Long path to electoral reform

2/26/2006

The odds are stacked heavily against a new attempt to reform the manner in which we elect our president every four years, but that doesn't mean that a change in the operation of the Electoral College isn't a worthwhile idea.

A bipartisan group of former members of Congress, including former Sen. Birch Bayh, Democrat of Indiana, and former Rep. John B. Anderson, Republican of Illinois, who ran for president unsuccessfully in 1980, is behind the latest proposal. It aims to ensure that a presidential candidate cannot win the White House without at least a plurality of the national popular vote.

Supporters remind us - as if anyone needs a reminder - that George W. Bush was elected president in 2000 even though Al Gore got a majority of the popular vote. But they also point out that the reverse almost happened in 2004, when Mr. Bush won the popular vote by some 3 million nationally but would have lost in the Electoral College if John Kerry had carried Ohio, where the margin of victory was only 118,599 votes.

Direct election is an idea that has gained currency in recent years among those who believe in the old American adage that the person elected should reflect a national consensus rather than electoral gimmickry.
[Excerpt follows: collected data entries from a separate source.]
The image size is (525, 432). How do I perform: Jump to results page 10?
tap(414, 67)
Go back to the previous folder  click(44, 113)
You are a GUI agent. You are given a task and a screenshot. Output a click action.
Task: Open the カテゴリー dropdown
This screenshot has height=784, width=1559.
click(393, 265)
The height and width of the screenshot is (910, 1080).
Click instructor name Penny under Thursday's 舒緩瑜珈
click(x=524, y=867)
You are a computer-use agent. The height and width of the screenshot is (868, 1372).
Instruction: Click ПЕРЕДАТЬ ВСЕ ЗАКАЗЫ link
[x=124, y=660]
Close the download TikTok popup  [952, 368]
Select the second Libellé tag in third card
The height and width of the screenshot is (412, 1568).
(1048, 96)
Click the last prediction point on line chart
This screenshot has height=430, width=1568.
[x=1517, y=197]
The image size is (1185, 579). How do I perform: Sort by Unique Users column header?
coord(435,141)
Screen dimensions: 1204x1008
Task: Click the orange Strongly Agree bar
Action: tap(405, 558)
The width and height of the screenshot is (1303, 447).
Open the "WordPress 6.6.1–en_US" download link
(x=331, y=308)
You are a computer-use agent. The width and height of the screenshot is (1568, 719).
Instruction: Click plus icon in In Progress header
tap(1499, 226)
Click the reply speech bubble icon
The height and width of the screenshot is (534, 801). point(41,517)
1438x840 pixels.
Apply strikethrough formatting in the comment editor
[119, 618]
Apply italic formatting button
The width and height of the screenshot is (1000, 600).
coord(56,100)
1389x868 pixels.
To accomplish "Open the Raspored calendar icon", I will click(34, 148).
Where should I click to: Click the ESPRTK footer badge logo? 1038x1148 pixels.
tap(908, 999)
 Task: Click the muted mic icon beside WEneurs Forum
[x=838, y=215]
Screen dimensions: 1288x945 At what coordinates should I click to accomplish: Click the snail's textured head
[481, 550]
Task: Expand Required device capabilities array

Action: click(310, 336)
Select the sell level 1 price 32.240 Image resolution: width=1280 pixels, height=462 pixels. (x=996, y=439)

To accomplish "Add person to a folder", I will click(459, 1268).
Every four years, however, voters have to be reminded that the process of choosing the country's chief executive is an indirect and complicated one. Voters actually cast ballots for slates of electors pledged to candidates. The winner of each state's popular vote takes all of the state's electoral votes, which are then cast at meetings of the so-called Electoral College held in each state capital on the same day in December following the November presidential election.

The process was written into the Constitution by the Founding Fathers as a compromise to ensure that the most populous states could not disregard the interests of small ones. Changes in this delicate balance of power have been suggested more than 700 times, and they've all failed.

Rather than a constitutional amendment, the latest plan involves an agreement, to be buttressed by legislation in all 50 states, that would require electoral votes to be awarded to the candidate who wins the national popular vote. And therein lies a problem.

Such a procedure inevitably would be challenged strongly on constitutional grounds. A better solution would be an amendment requiring electoral votes to be apportioned according to a candidate's percentage of the popular vote.

The difficulty of amending the Constitution is both a blessing and a curse. The arduous process protects against hare-brained schemes that might do permanent damage to our democratic system, but, as in this case, it also can lengthen the path to electoral reform.

Credit goes to Mr. Bayh and Mr. Anderson for at least renewing a worthwhile debate.